C’est dans ce décor que Jim décide d’emmener son fils de treize ans pour y vivre dans une cabane isolée, une année durant. Après une succession d’échecs personnels, il voit là l’occasion de prendre un nouveau départ et de renouer avec ce garçon qu’il connaît si mal. La rigueur de cette vie et les défaillances du père ne tardent pas à transformer ce séjour en cauchemar, et la situation devient vite incontrôlable.
Jusqu’au drame violent et imprévisible qui scellera leur destin. Sukkwan Island est une histoire au suspense insoutenable. Avec ce roman qui nous entraîne au cœur des ténèbres de l’âme humaine, David Vann s’installe d’emblée parmi les jeunes auteurs américains de tout premier plan.

Mon avis :
Largement décrit comme un roman extrêmement sombre et beau, Sukkwan Island est le premier roman de David Vann à être traduit en français.
Si les romans autour de la nature et des grands espaces que publie Gallmeister sont assez éloignés de mes habitudes de lecture, avoir été invitée par l’éditeur à rencontrer l’auteur m’aura convaincue, non sans un certain succès, d’élargir mon horizon de lectrice.
Déjà intriguée par la dédicace à la mémoire de son père, il apparaît que Sukkwan Island est un récit en grande partie autobiographique que David Vann a écrit en quelques semaines, alors qu’il tentait depuis plusieurs années d’écrire autour du suicide de son père, survenu quand il avait treize ans. Ce dernier lui avait proposé de venir vivre avec lui en Alaska, mais il avait refusé. Quelques semaines après ce refus, son père s’est suicidé. Sukkwan Island, qu’il a mis douze ans à faire publier, est une sorte de réalité alternative dans laquelle, de son propre aveu, David Vann a essayé d’imaginer ce qui aurait pu se produire s’il n’avait pas décliné la proposition de son père

L’écriture, abrupte, chirurgicale comme un état des lieux ou une autopsie va droit à l’essentiel. Si l’on sait exactement ce que pense les personnages, il n’y a pas de lyrisme, d’espoir ou de soutien pour venir adoucir la violence de la réalité.  Comme à une partie de chasse, où l’animal pourchassé vient d’être abattu, et où nul lyrisme ne viendrait enjoliver la beauté de la scène ou donner une raison à cette carcasse étendue sous nos yeux, et que seuls comptent les termes organiques pour retranscrire cette masse de chair et d’organes pourrissables désormais inerte.
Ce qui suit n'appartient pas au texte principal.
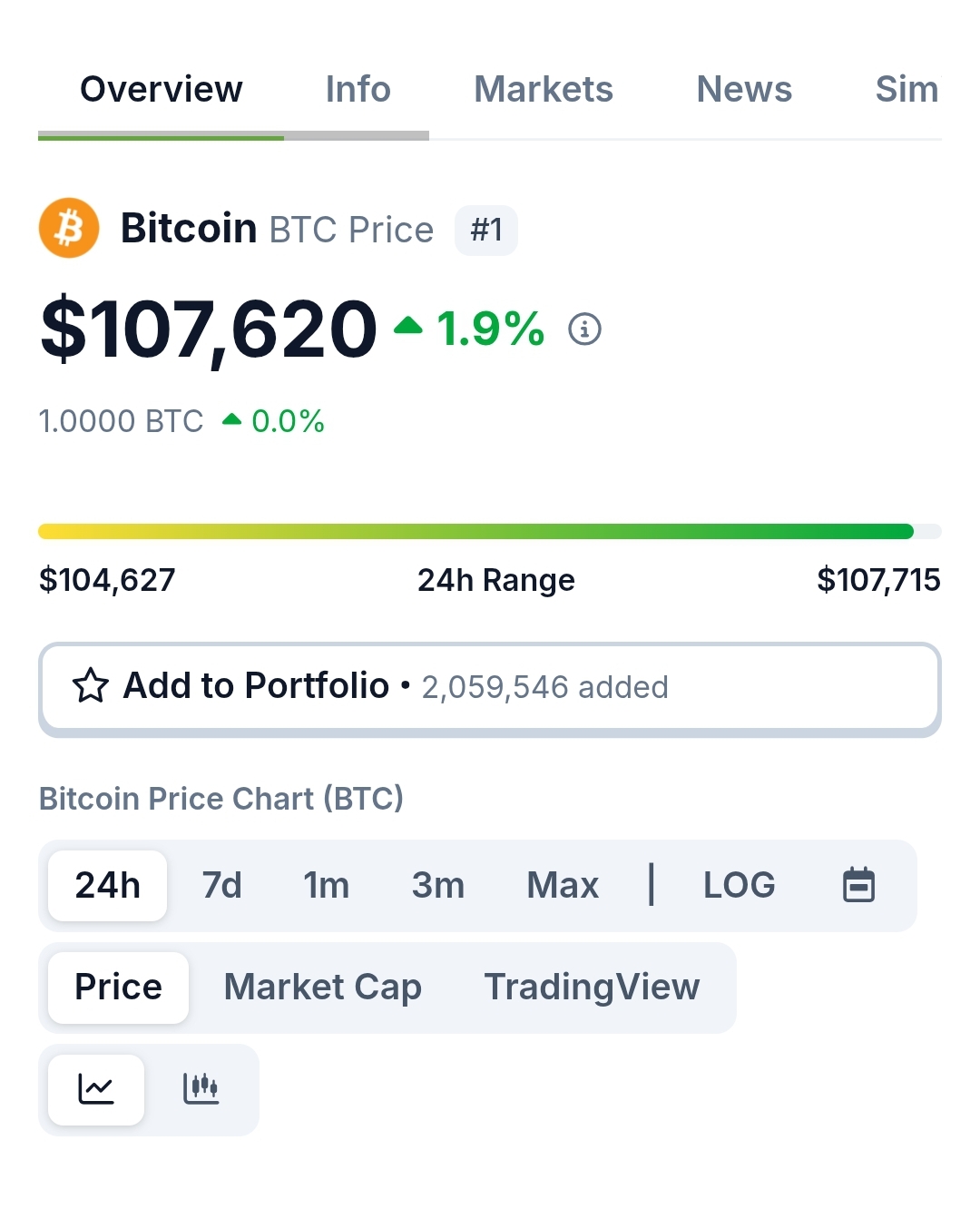Image resolution: width=980 pixels, height=1209 pixels.
Task: Click the star icon beside Add to Portfolio
Action: [x=91, y=686]
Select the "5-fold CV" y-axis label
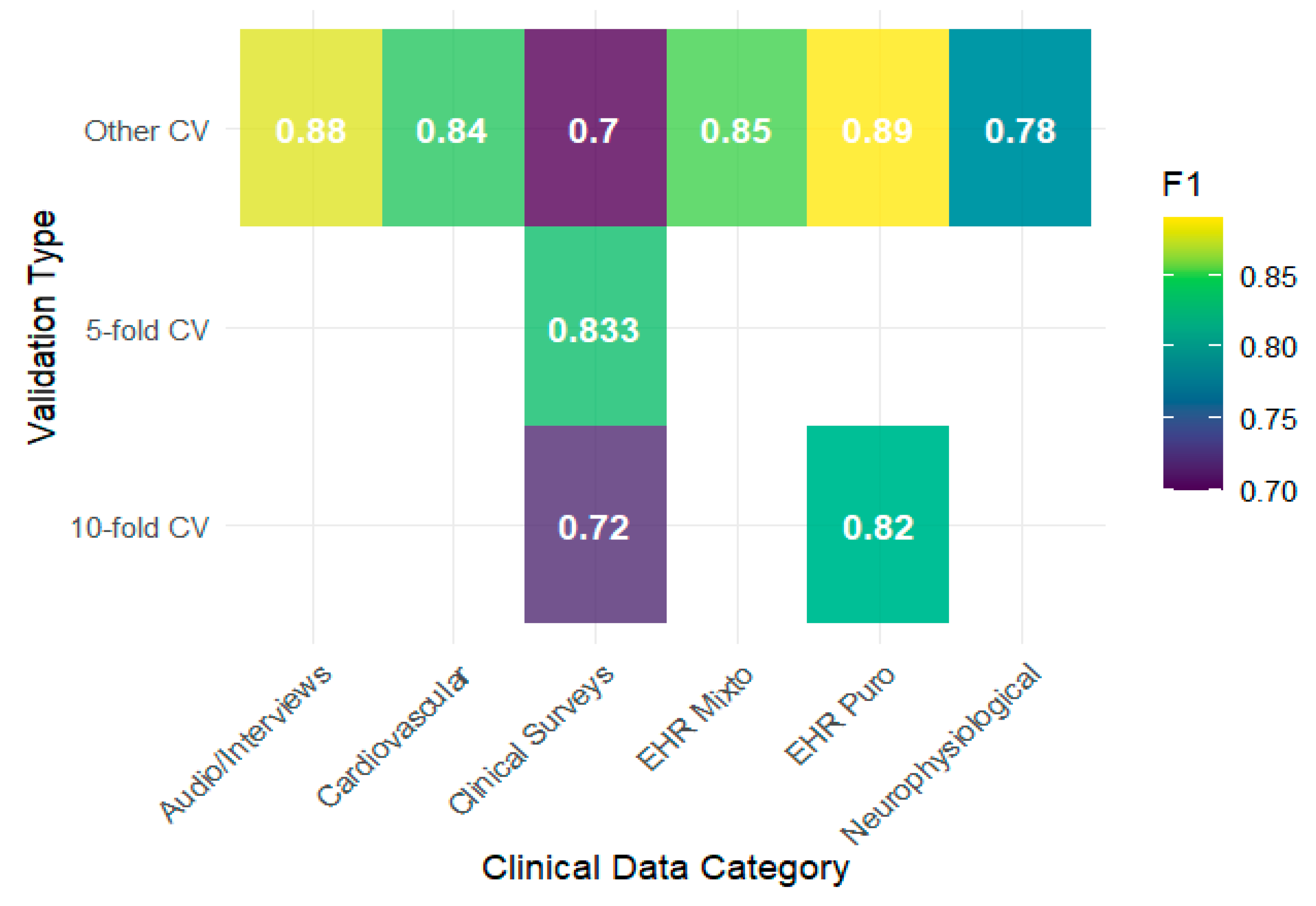This screenshot has height=906, width=1316. [146, 330]
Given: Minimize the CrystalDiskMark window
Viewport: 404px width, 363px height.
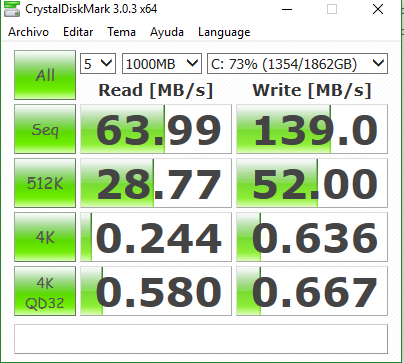Looking at the screenshot, I should coord(287,9).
Le suspens a été largement vanté et mis en avant, à juste titre, mais sans cette adéquation parfaite entre le fond et la forme, sans cette narration qui met froidement à nu les os du cadavre, le ressort de la page 113 sonnerait faux. Tout le roman tourne autour de cette fameuse page qui le divise en deux parties bien distinctes, et pour cause. Durant la première partie, on attend le coup de grâce qui ne peut que venir tandis que tout au long de la seconde, on espère qu’un miracle se produise, que la voix de la raison, de l’humanité se fasse entendre, en vain.

Loin de la violence annoncée, de la mort inéluctable et des détails écœurants, ce qui m’a réellement choquée, c’est cette vanité d’un homme qui s’imagine pouvoir dompter la nature, qui croit que l’on peut s’improviser homme des bois et vivre de ses propres ressources, à la manière des pionniers ou d’un Thoreau juste parce qu’on l’a soudainement décidé, cette appréhension naïve de la nature tel qu’on se l’imagine ou que nos civilisations se plaisent à la montrer. Cruelle et brutale vérité qui ne tarde pas à ressurgir de manière extrêmement violente : perdu en pleine forêt sur une île d’Alaska, l’erreur ne pardonne pas, et il n’y a pas de seconde chance. Celui qui sait – et non celui qui s’imagine savoir – peut éventuellement remonter la pente, et l’erreur n’être qu’une leçon pénible.
Celui qui ne savait pas, pire, qui n’imaginait pas et qui ne possède ni les compétences ni le courage intelligent (et parfois, ce courage, c’est d’admettre que l’on s’est trompé et qu’il vaut mieux abandonner, accepter ou demander de l’aide et retourner parmi nos semblables) d’affronter la situation ne peut que s’en prendre qu’à lui-même.

Ce roman n’est pas sans m’évoquer Into the Wild (uniquement de manière théorique, parce que je n’ai ni vu le film ni lu le livre).

Merci beaucoup aux éditions Gallmeister pour cette soirée en compagnie de David Vann, et plus particulièrement à Marie-Anne pour sa gentillesse.